Nicola Sturgeon condemned Theresa May for “sidelining” Scotland in her proposed Brexit deal, as she claimed the “shambles” it has created could force the Prime Minister out of Number 10.

With senior Tories including Brexit secretary Dominic Raab and work and pensions secretary Esther McVey having quit the UK Government over their opposition to the deal, Ms Sturgeon said she is “not confident that the Prime Minister will be in office by the end of today”.

The Scottish First Minister warned the agreement – which was backed by Mrs May’s Cabinet on Wednesday night but which then sparked a raft of resignations – would have “real implications for jobs and living standards and investment in Scotland”.

That is because the Brexit deal makes separate provisions for Northern Ireland, to prevent a return to a hard border with Ireland.

In fiery exchanges at First Minister’s Questions in Holyrood, Ms Sturgeon: “Scotland faces being taken out of the European Union against our democratic wishes, Scotland faces being taken out of the single market against our economic wishes, and now we face being put at a competitive disadvantage to Northern Ireland.

“That’s what the Tories are presiding over.”

In a telephone call with Mrs May on Wednesday night, the SNP leader said she had told the PM the UK Government has “ignored Scotland, sidelined Scotland, cast aside Scotland’s interests”.

She said Scottish Secretary David Mundell should join the list of Cabinet resignations if he had the “backbone” to do so – recalling how last month he and Scottish Conservative leader Ruth Davidson said they would quit if the Brexit deal threatened the “integrity of the UK”.

Ms Sturgeon also told MSPs she has “no doubt” Scots will get another chance to vote on independence – adding the time of another ballot will depend on how this “whole sorry saga plays out”.

Conservative interim leader Jackson Carlaw, who is standing in for Ms Davidson while she is on maternity leave, had demanded Ms Sturgeon rules out another vote on leaving the UK.

He said: “We need a First Minister acting for all of Scotland, isn’t it time she acted in the national interest, not the nationalist interest?

“With everything that is going on will she now take her threat of a second independence referendum, and all the disruption that could cause, off the table?”

Mr Carlaw argued if separate provisions are made for Scotland as well as Northern Ireland, it would effectively result in a “border at Berwick”.

Ms Sturgeon told him: “All I’m asking for is if Northern Ireland is to get a separate deal, for very good reasons, I support that, then Scotland should not be placed at a disadvantage as a result of that.”

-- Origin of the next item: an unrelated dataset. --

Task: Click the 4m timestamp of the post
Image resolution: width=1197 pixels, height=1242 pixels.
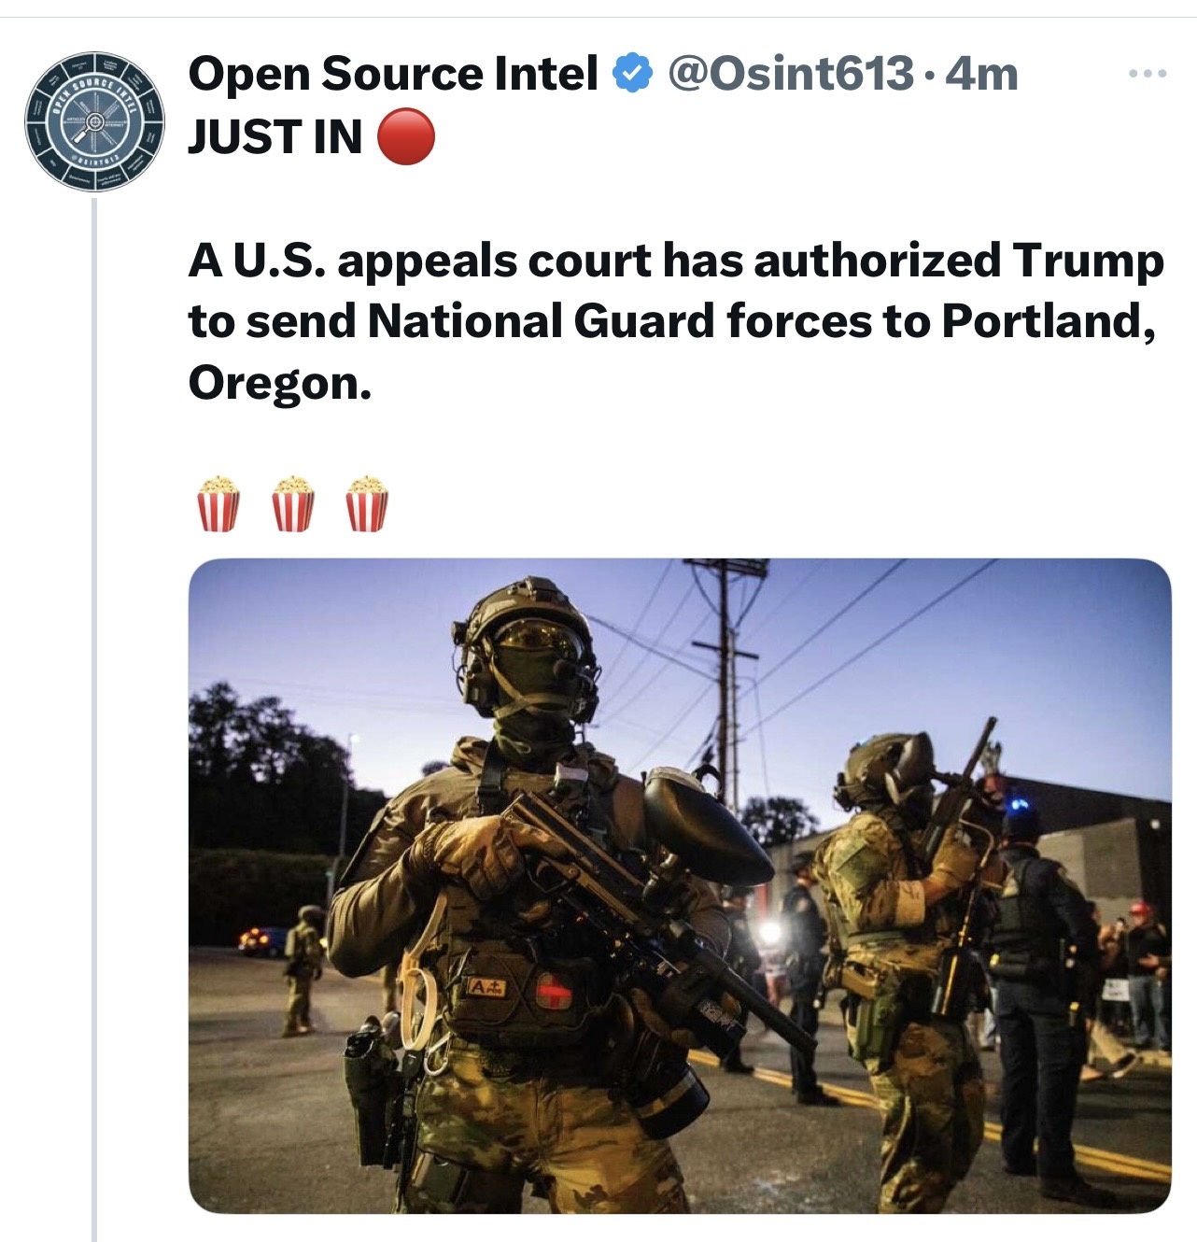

Scottish Labour leader Richard Leonard said the resignations on Thursday morning show “Theresa May’s Government is falling apart before our very eyes”.

He said: “It’s my firm belief that this deal will not be agreed to by the House of Commons, that this shambolic Tory Government needs to go, and that the people need more than anything a general election as a matter of urgency.”

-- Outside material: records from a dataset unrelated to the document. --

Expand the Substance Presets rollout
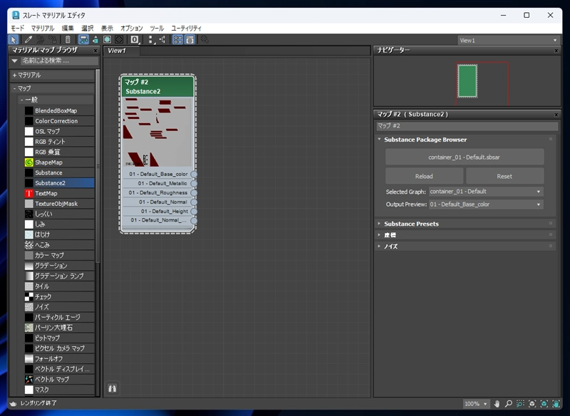The width and height of the screenshot is (570, 416). [x=411, y=224]
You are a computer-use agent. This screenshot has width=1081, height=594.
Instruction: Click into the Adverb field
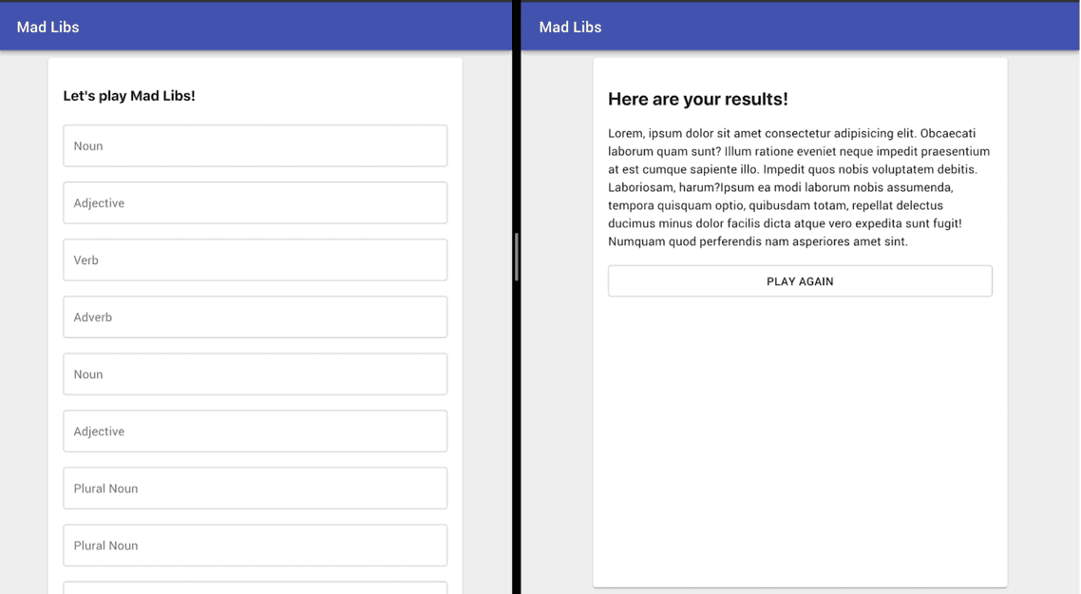click(255, 317)
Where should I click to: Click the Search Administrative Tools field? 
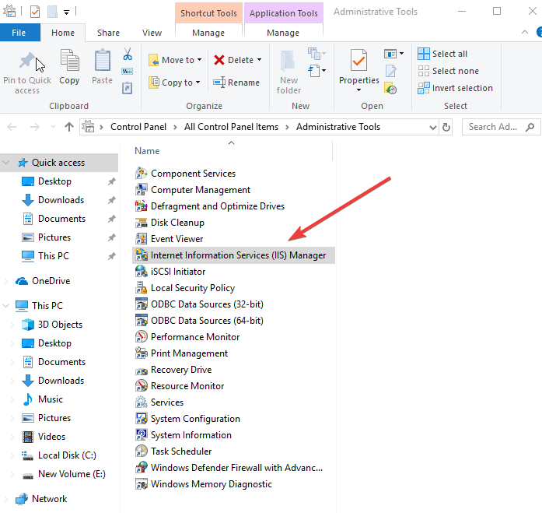click(498, 127)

Ms Sturgeon insisted rejecting the current deal should not necessarily mean a no-deal Brexit.

“I hope no party in the House of Commons falls for the Prime Minister’s spin that it’s a case of accepting a bad deal for fear of no deal,” she said.

“No deal is not inevitable if this bad deal is voted down.”

Scottish Green leader Patrick Harvie argued the public “must ultimately be given the chance to kill off Brexit in a People’s Vote”.

But he added: “If the last two years have made anything clear, it’s that Scotland’s future is best secured as a full, independent EU member state.”

He asked the First Minister, who has delayed making a statement on a second independence referendum, to “confirm to us that Scotland will be given that choice, and when”.

Ms Sturgeon said she would do that when there is “clarity” on Brexit.

She said: “Obviously now we have seen the terms of the deal.

“It remains to be seen whether that makes it to a vote in the House of Commons over the next couple of weeks. We will see how that whole sorry saga plays out and then I will undertake that commitment as I said I would.”